-- START OF Dataset rows --

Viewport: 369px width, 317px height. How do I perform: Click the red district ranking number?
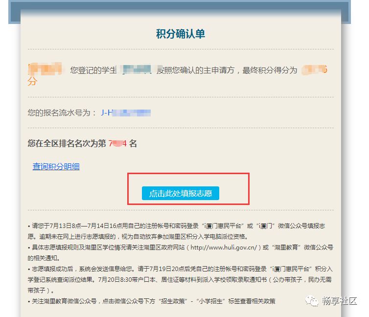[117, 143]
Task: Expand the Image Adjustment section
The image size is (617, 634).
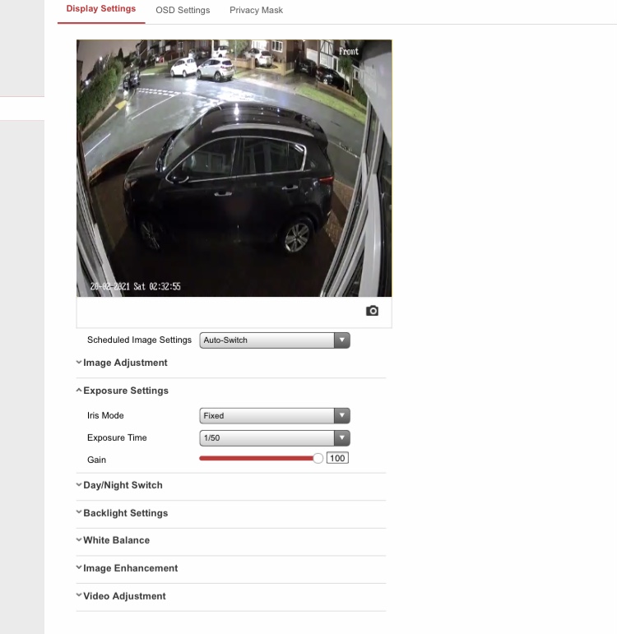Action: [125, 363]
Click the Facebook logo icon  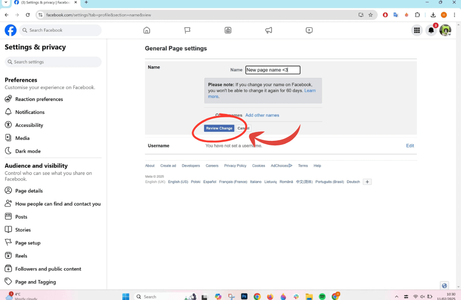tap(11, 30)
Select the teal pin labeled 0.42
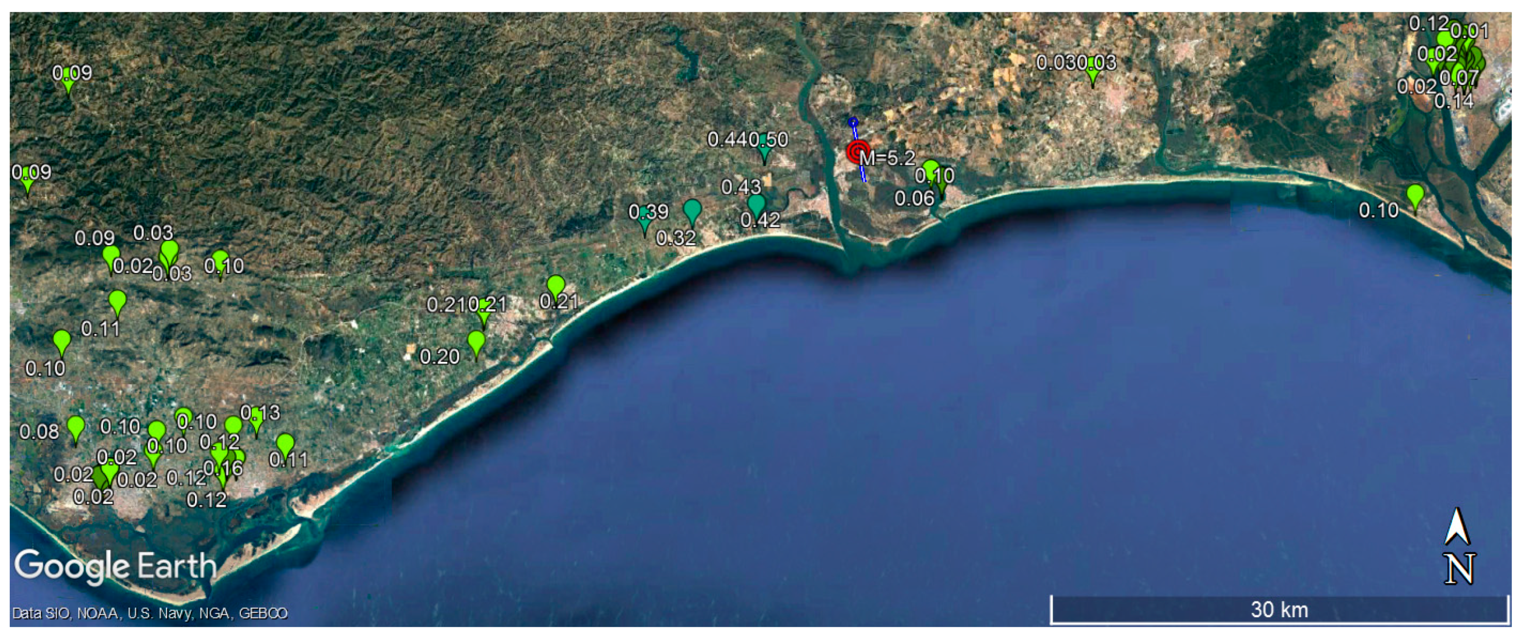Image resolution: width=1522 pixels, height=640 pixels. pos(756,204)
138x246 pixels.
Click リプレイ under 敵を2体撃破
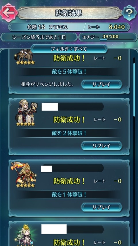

-- END OF Dataset rows --

Directions for this task: Pull out the lines from the one with "Select the teal pin labeled 0.42" through the end of the items, copying each line word for word and leaving out the pictures.

Answer below:
Select the teal pin labeled 0.42
Image resolution: width=1522 pixels, height=640 pixels. pos(756,204)
138x246 pixels.
Click リプレイ under 敵を2体撃破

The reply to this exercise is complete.